→ **What you are asked to do**
Transcribe all of the records word for word, but omit the pictures.

→ **Extracted information**

○ ○ ○ ○ ○

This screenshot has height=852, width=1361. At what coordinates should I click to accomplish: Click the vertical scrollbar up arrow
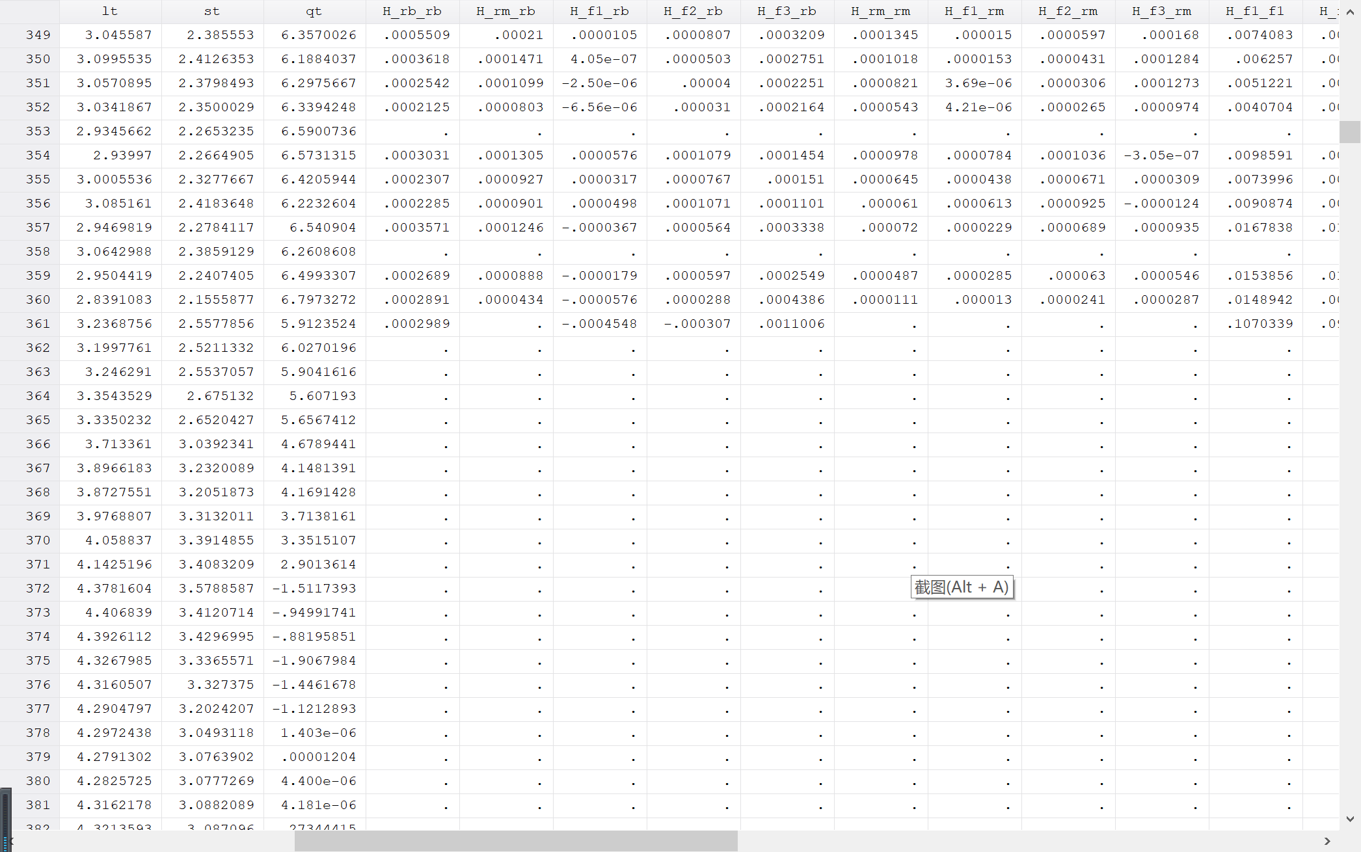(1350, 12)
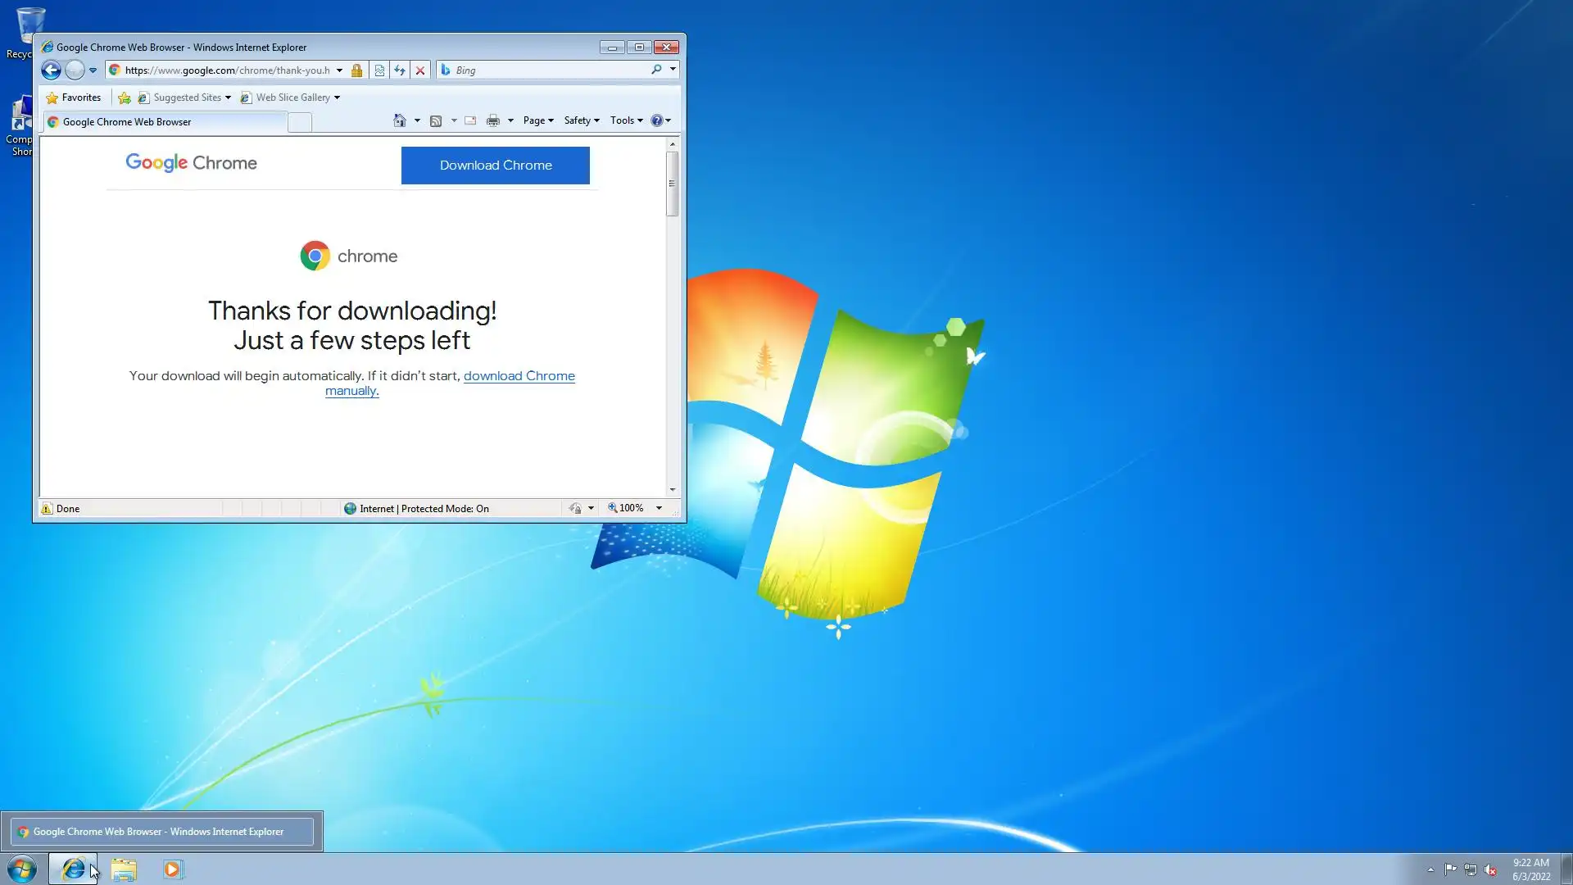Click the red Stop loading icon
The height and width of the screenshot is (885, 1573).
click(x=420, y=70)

○ ○ ○ ○ ○

→ **Answer to this exercise**
This screenshot has height=852, width=1361. At what coordinates should I click to accomplish: Click the vertical scrollbar up arrow
(1350, 12)
Click the red Stop loading icon
The height and width of the screenshot is (885, 1573).
click(x=420, y=70)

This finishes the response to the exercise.